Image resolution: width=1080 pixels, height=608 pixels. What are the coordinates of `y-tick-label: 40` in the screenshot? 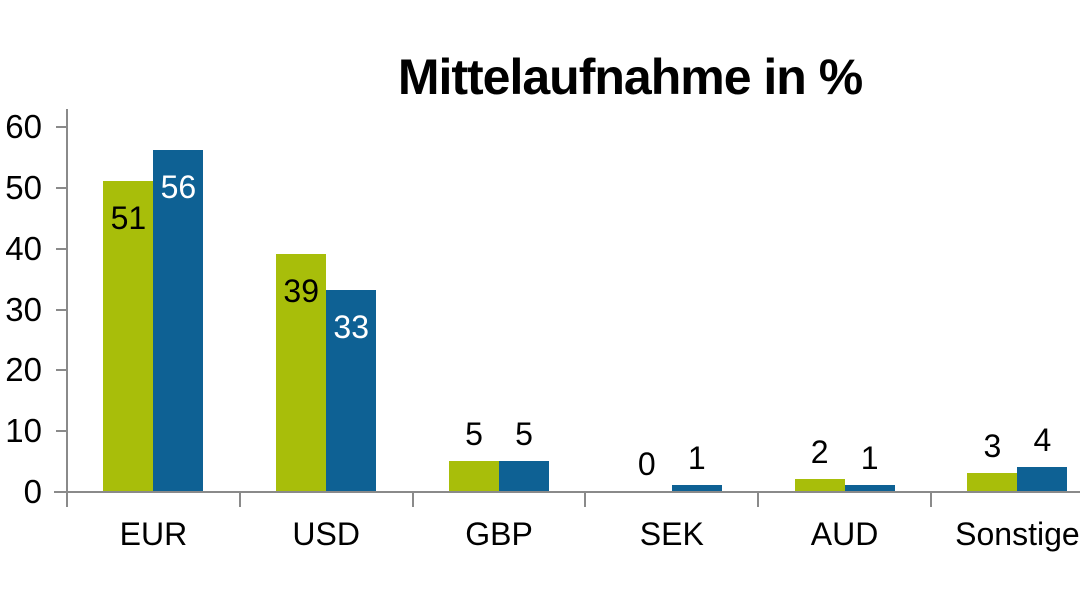 It's located at (24, 248).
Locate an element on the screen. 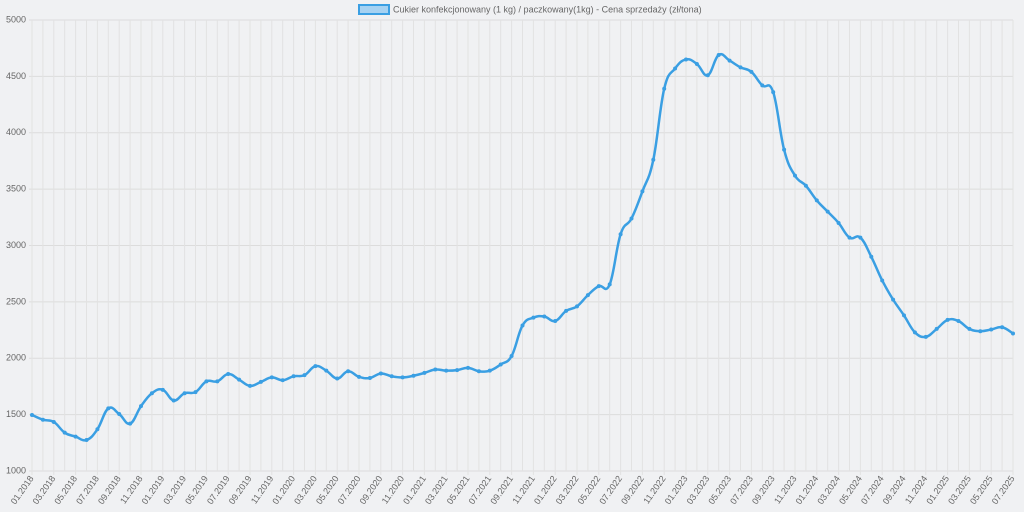 This screenshot has height=512, width=1024. y-tick-label: 1500 is located at coordinates (16, 414).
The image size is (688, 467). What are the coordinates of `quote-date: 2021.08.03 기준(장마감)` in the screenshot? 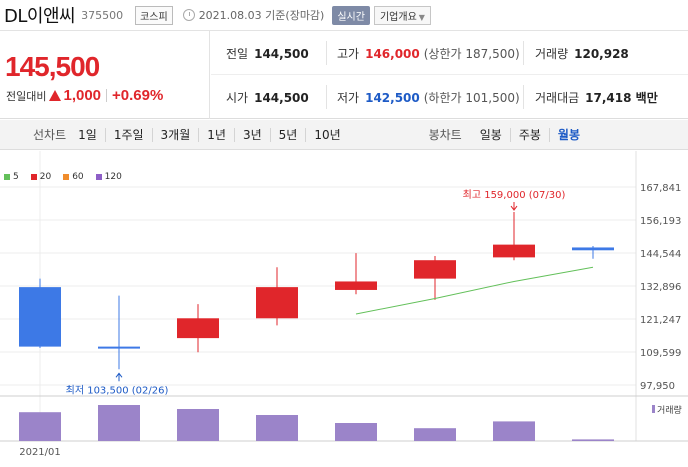 It's located at (262, 16).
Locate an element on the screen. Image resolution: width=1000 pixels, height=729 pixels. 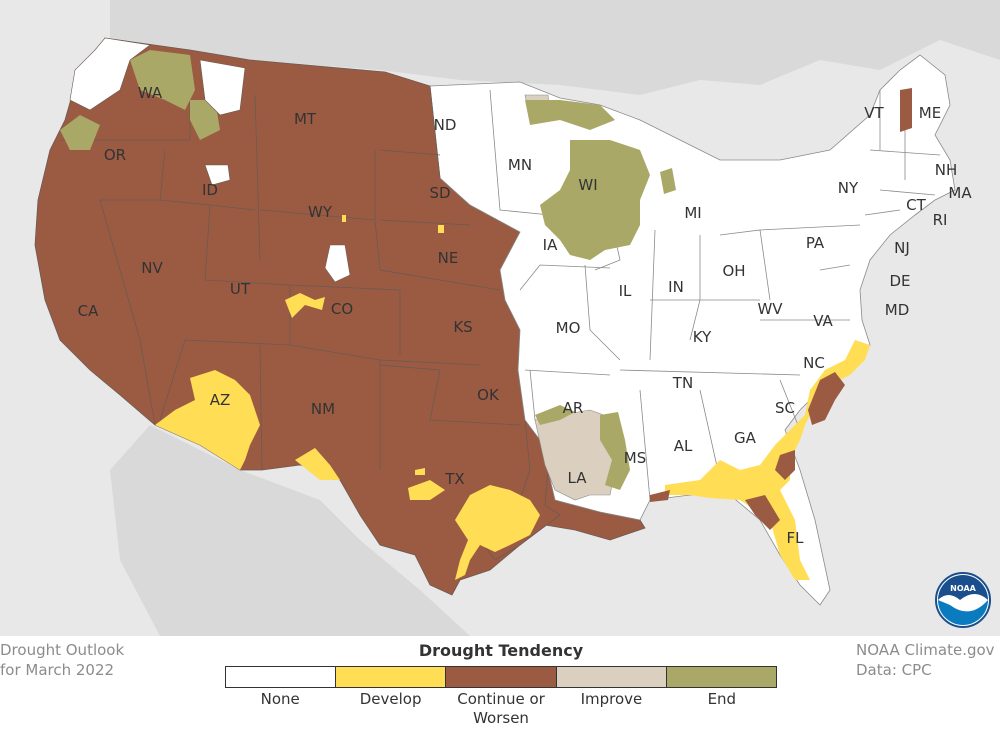
state-label-sc: SC is located at coordinates (785, 408).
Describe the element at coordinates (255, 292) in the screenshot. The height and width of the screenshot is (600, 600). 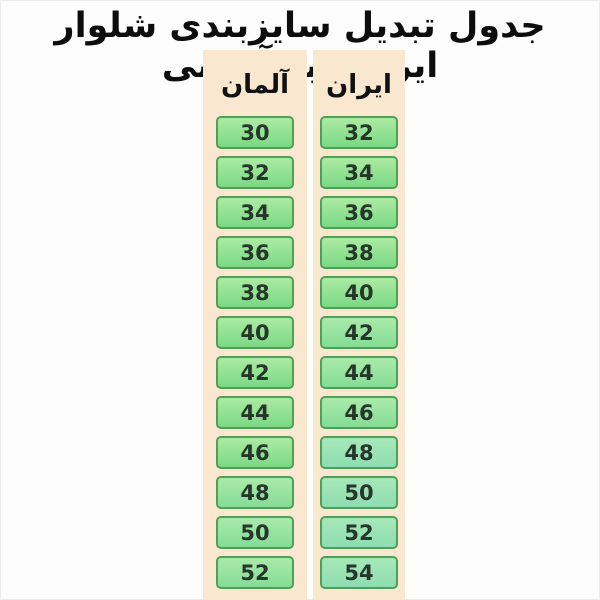
I see `germany-size-cell: 38` at that location.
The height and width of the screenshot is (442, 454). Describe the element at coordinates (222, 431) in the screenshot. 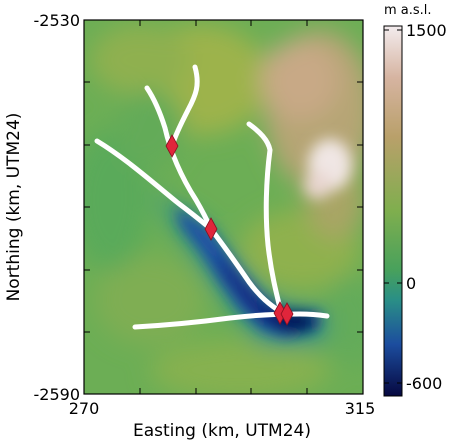

I see `x-axis-label: Easting (km, UTM24)` at that location.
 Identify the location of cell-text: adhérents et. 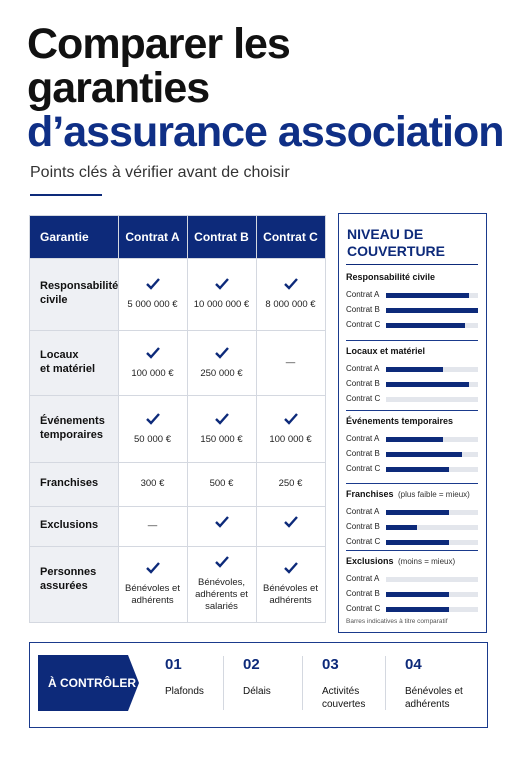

========

§ **Problem to solve**
Quote everything in the material from the line containing "Locate an element on the screen. Image" down to the end, both ends included, and leave out the pictures.

§ **Answer box**
Locate an element on the screen. Image resolution: width=1000 pixels, height=729 pixels. 
state-label-sc: SC is located at coordinates (785, 408).
Describe the element at coordinates (255, 292) in the screenshot. The height and width of the screenshot is (600, 600). 
I see `germany-size-cell: 38` at that location.
The height and width of the screenshot is (442, 454). Describe the element at coordinates (222, 431) in the screenshot. 

I see `x-axis-label: Easting (km, UTM24)` at that location.
 Identify the location of cell-text: adhérents et. 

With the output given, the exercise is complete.